Sviluppare e mettere in atto una teoria sul buono e sul giusto, dando così una seconda possibilità, è sempre e comunque un atto di sana rivoluzione.
«Credo sia importante dare una seconda possibilità. Non soltanto nell’ottica buonista. Spesso mi dicono: “Tu sei prete, lo devi fare”. Ma io cerco sempre di far capire che non è soltanto una questione cristiana. È ovvio che per me significa essere testimone della misericordia e della tenerezza di Dio, che sempre concede la possibilità di ricominciare. Ma è una teoria che tutti dovremmo mettere in atto. Negli occhi dei detenuti si nasconde un Dio ferito, affranto. “Ero carcerato e siete venuti trovarmi”; lo ripeto sempre alle persone che in qualche modo vogliono applicare la tolleranza zero nei confronti di chi sbaglia, quasi come se davanti a certe situazioni bisognerebbe buttare la chiave».

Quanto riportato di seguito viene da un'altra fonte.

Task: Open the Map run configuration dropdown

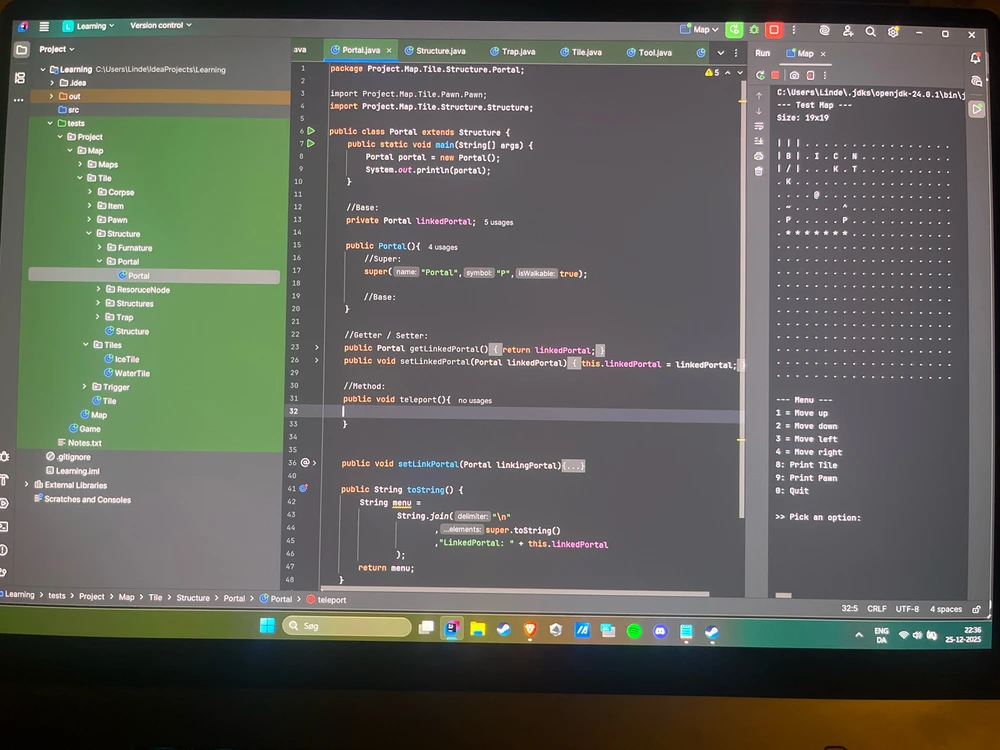Action: 702,30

È con l’empatia che si contrastano anche i messaggi di ferocia, divenuti ormai anche manifesto politico.
«Sì, assolutamente. Bisogna fare estrema attenzione. Non bisogna ascoltare la pancia. La sicurezza non si ottiene avendo una città invasa da un esercito militare, ma attraverso un sano lavoro di rete che contempli il recupero di coloro che hanno sbagliato. Ogni ragazzo che accogliamo dal carcere, tolto così alla strada, è una manovalanza in meno nelle mani della criminalità organizzata. Un tassello, dunque, che rende le nostre comunità più sicure».

Il principe Miškin nell'Idiota di Dostoevskij afferma:”La bellezza salverà il mondo”. Nonostante il suo abuso, è una citazione carica di verità.
«La ricerca della bellezza ci consente di riconoscere anche in una pozzanghera di fango il riflesso del cielo. Non intesa, ovviamente, come canone estetico irraggiungibile ma come cura del dettaglio, del particolare, dell’infinto che si rispecchia nel microcosmo. È molto facile vedere nelle ragazze e nei ragazzi della nostra realtà uno sguardo mistico. Le loro ferite sono raggi di sole. Credo sia questa la bellezza che salverà il mondo. La nostra Cattedrale prima di restituirci il Tempo romano è stata completamente bruciata, defraudata e lasciata nell’incuria. Ha saputo, però, risorgere rivelando al mondo la bellezza del Rione Terra. “La bellezza salverà il mondo”, ma il mondo verrà salvato soprattutto da chi saprà riconoscere fra le macerie il vigore di una bellezza capace di restituire alla vita».